Assignment:
Reproduce each line of the material exactly, minus any picture.

Input records:
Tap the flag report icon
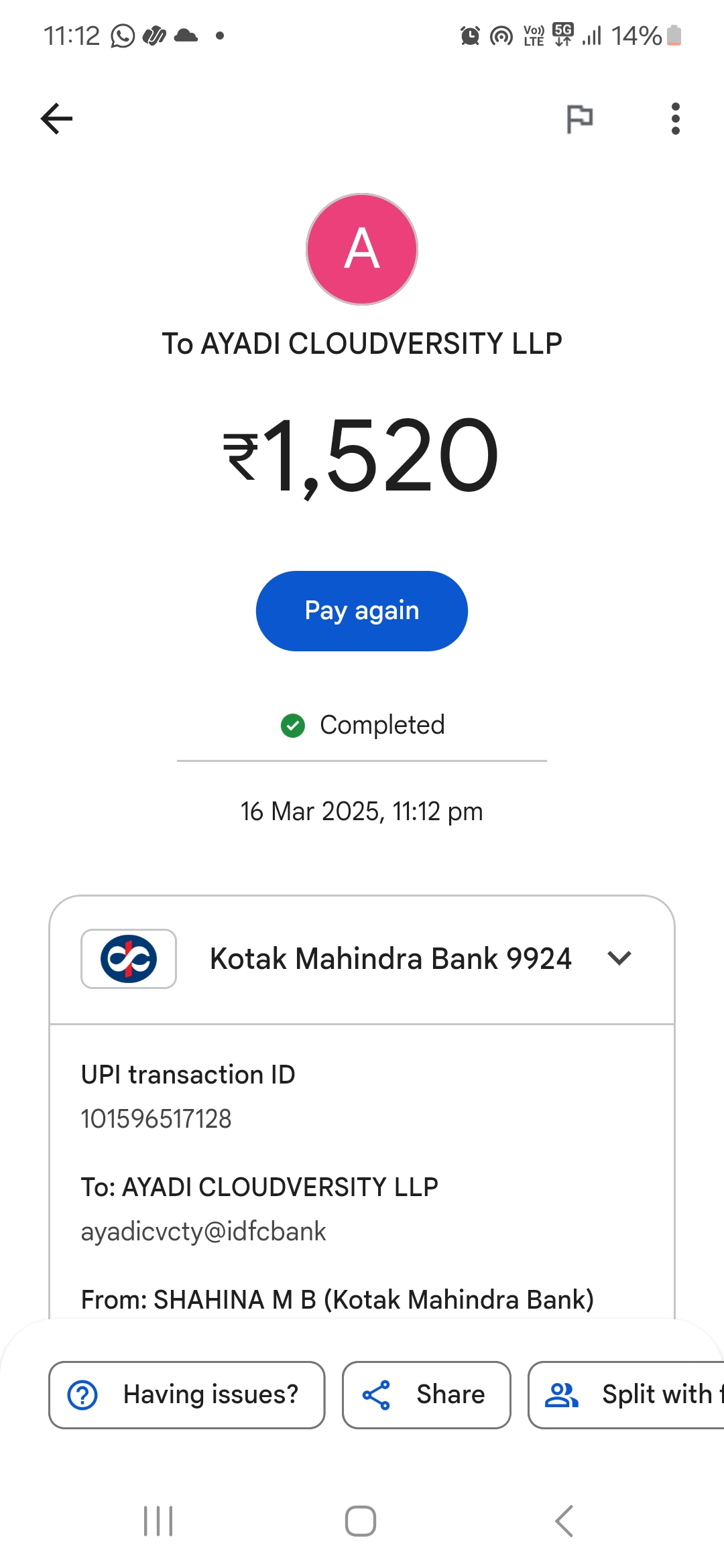Image resolution: width=724 pixels, height=1568 pixels. (x=580, y=119)
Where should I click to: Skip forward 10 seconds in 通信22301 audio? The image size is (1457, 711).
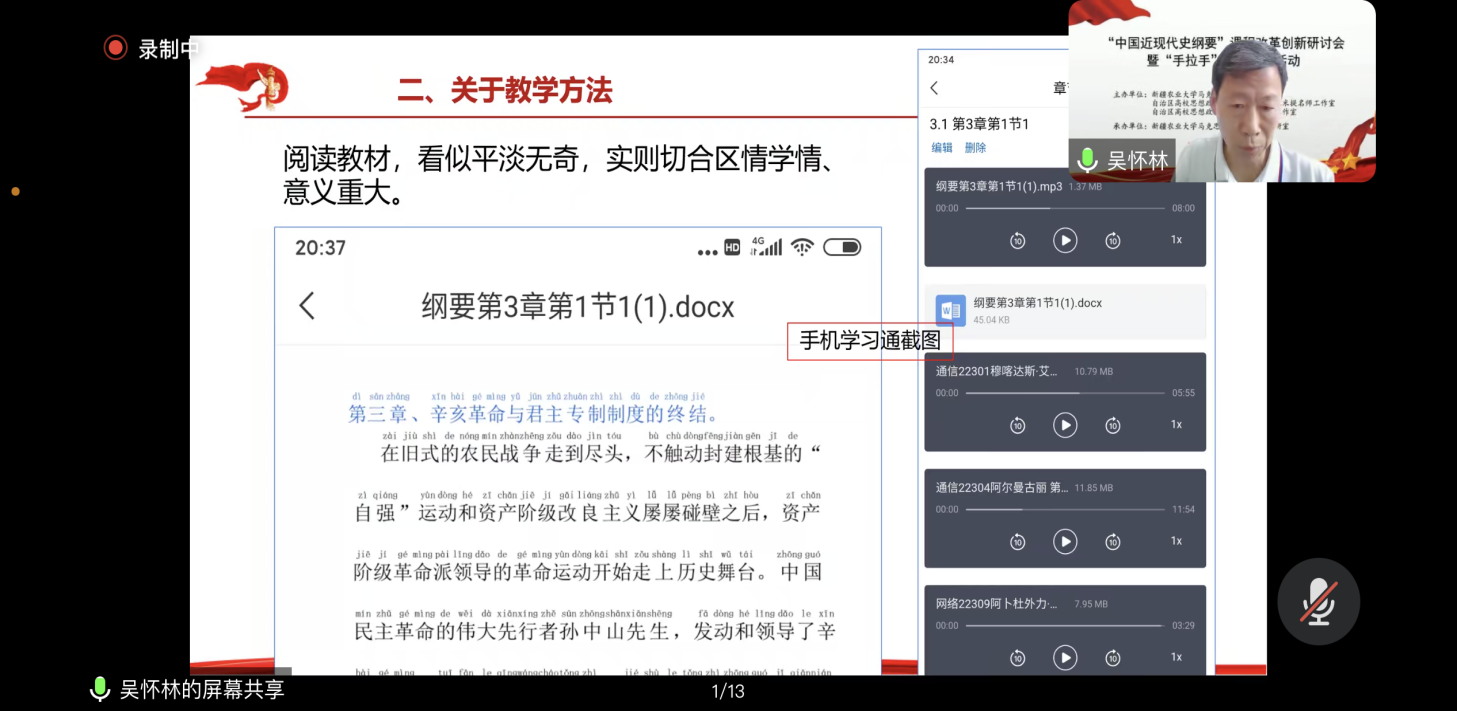pyautogui.click(x=1112, y=426)
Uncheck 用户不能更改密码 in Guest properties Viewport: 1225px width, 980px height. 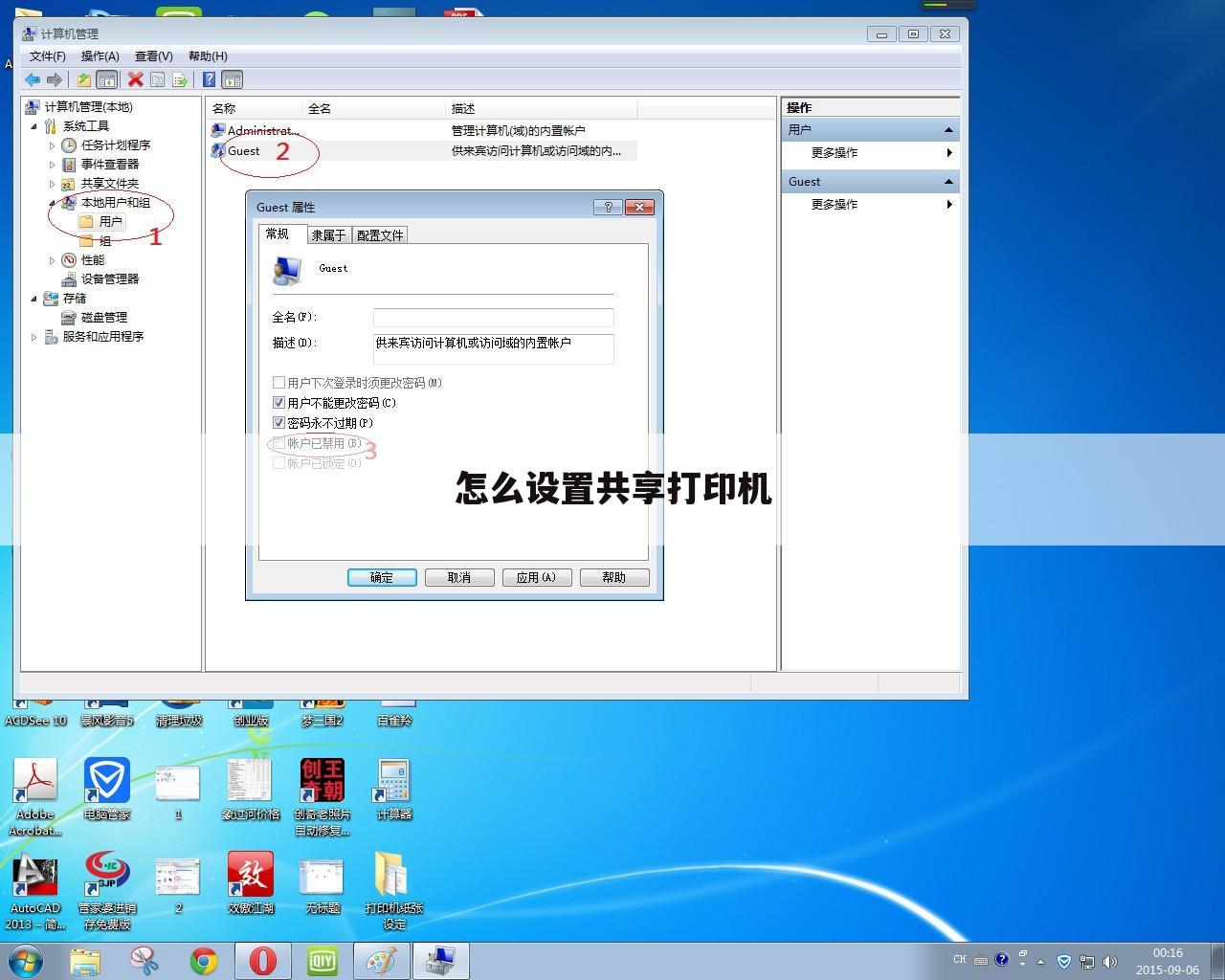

Response area:
Tap the flag report icon
Image resolution: width=724 pixels, height=1568 pixels. (x=580, y=119)
Where should I click to: Skip forward 10 seconds in 通信22301 audio? The image size is (1457, 711).
pyautogui.click(x=1112, y=426)
Uncheck 用户不能更改密码 in Guest properties Viewport: 1225px width, 980px height. 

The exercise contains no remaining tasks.